Academic journal article Academy of Marketing Studies Journal

The Roles of Demographics on the Perceptions of Electronic Commerce Adoption

Academic journal article Academy of Marketing Studies Journal

The Roles of Demographics on the Perceptions of Electronic Commerce Adoption

Article excerpt


This article examines the effects of demographic factors on the linkages between perceptions of information technology and electronic commerce adoption. Many firms are moving to create virtual marketplaces as their primary points of consumer contact. In this environment, demographic factors such as gender, age, education, and income may play a role in adopting electronic commerce. Quantitative research is applied with data collected from Internet users in South Korea. The data is analyzed using factor analysis, multivariate analysis of variance, and regression analysis methods.

The findings suggest that the effects of demographic factors have moderated in information technology use; the respondents demonstrate positive attitudes toward the benefits of electronic commerce and its adoption regardless of gender, age, education and income levels. Based on the results, important managerial implications are discussed.

KEYWORDS: information technology; electronic commerce; digital divide; demographic factors; gender; age; perceived benefits; technology adoption; marketing strategy.


The advancement of information technology (IT), in particular the Internet, has altered the way commerce is being transacted. The Internet provides a wide range of information and selection of payment tools. It has the capability of enhancing purchasing almost all levels of products and services. Given the current prevalence of usage of the Internet in commerce, it is imperative for users to obtain the relevant skills to use the Internet as well as have the right attitude for the benefits of information technology. The skilful use of the Internet and the right attitude ensure that users will make the right selection of relevant and appropriate websites for their purposes.

The "digital divide" has been presented in IT since the beginning of computer usage. The divide alludes to the notion of the "haves and have-nots" pertaining to availability and use of computers and IT related products/services. Throughout the course of history, some groups had better access to computer and IT than other groups.

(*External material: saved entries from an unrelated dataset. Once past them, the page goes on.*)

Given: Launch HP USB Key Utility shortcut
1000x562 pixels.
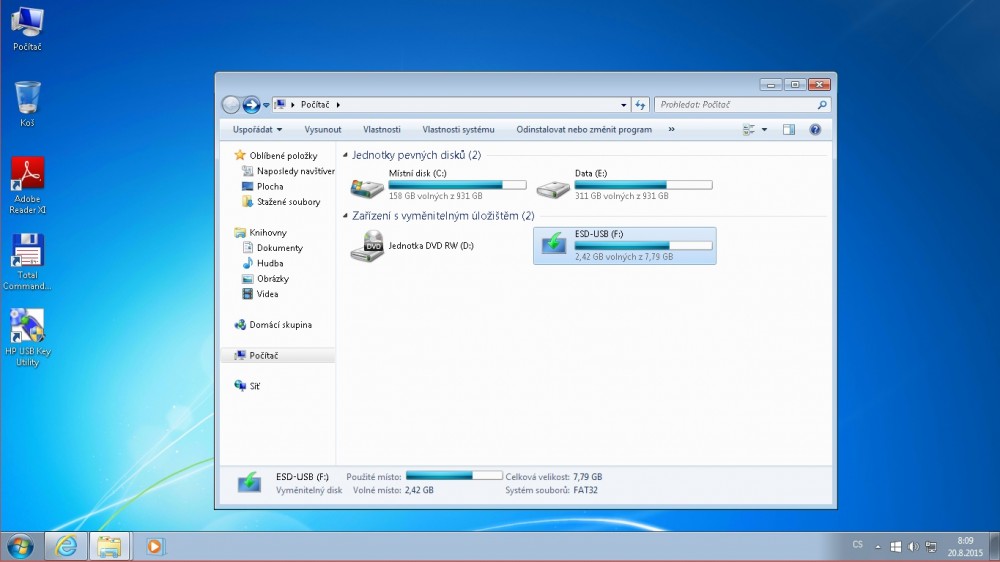Looking at the screenshot, I should pyautogui.click(x=27, y=326).
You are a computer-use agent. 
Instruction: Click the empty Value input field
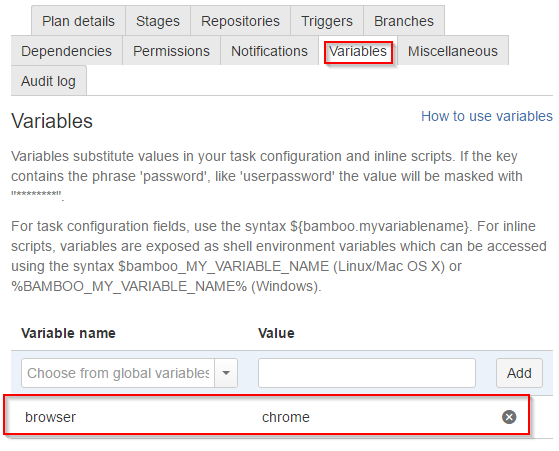coord(366,373)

For example, between male and female, young and old, rich and poor, this disparity has existed for a variety of reasons, among them political, cultural, and socioeconomic in nature.

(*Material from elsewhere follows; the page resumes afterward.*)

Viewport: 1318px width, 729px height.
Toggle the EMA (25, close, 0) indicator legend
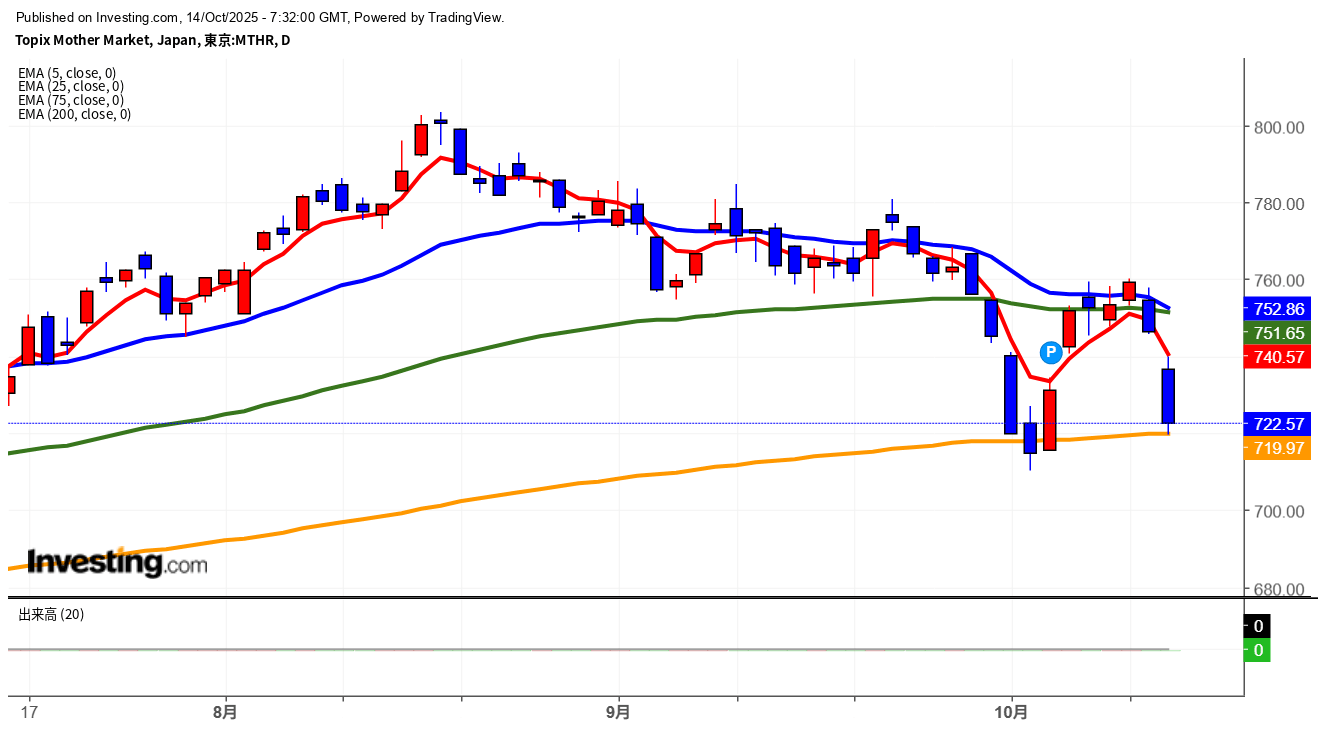coord(70,86)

While there is no doubt as to the existence of the divide, it is believed that this digital divide is shrinking between male and female, young and old, and rich and poor with reference to the usability of IT. There is mounting evidence of a decreasing gender gap in computer use and IT adoption. This movement has existed for a variety of reasons, among them governments' efforts and socioeconomic development. The review of studies concerning Internet usage reveals that the once large gender gap is closing rapidly. In addition, the recent emergence of ubiquitous IT in schools, homes, and workplaces promotes its use regardless of gender, age, and income levels.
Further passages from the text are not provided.